You’ve just spent two weeks (or two months) at a writers retreat. Now what?

So far we’ve suggested analyzing your experience and maintaining the productive strategies you developed there as ways to make the transition back to your everyday life. But let’s be real: it’s going to be hard to stay motivated once you’ve left an environment expressly designed to foster creativity. How can you extend the experience even after you’ve returned home?

  • Take pictures. Digital technology now allows us to click away to our heart’s content, shooting snapshots not only of our fellow retreaters but of the setting and space in which we worked. Download these onto your desktop; send them to your friends and family. And go old school: pick a few to develop and blow up for a collage to frame and hang up where you write.
  • Bring home local treats, and figure out where you can get them in your hometown. I spent my writers retreat in Cambridge, so I imported British candy bars and English tea. Scones are now on my repertoire, and I’ll have to hunt down clotted cream for a very occasional indulgence.

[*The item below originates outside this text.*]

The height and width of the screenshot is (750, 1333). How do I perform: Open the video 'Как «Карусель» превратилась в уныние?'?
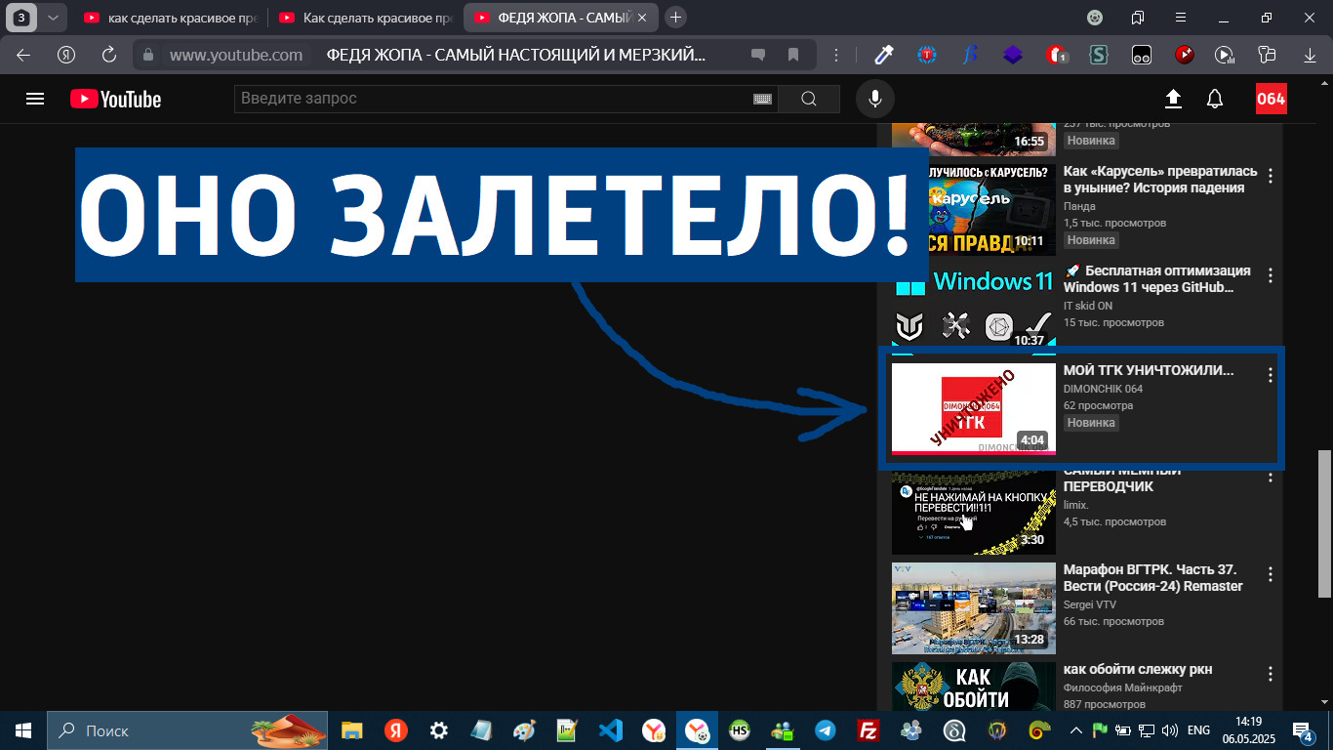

  • Buy souvenirs. Decorate your writing space with trinkets from your trip, and shop for items of clothing that will remind you of your time away every time you put them on. A piece of jewelry—a necklace, bracelet, or ring—that you’ll wear often is an especially effective keepsake for recalling your experience on a daily basis.
  • Send yourself postcards. You’re already picking them up for friends and family. Take the time to write yourself a note as well about what you learned or experienced that day. Mail them on your last day—or, better yet, get someone to post them for you after your departure—and look forward to revisiting your retreat after your return.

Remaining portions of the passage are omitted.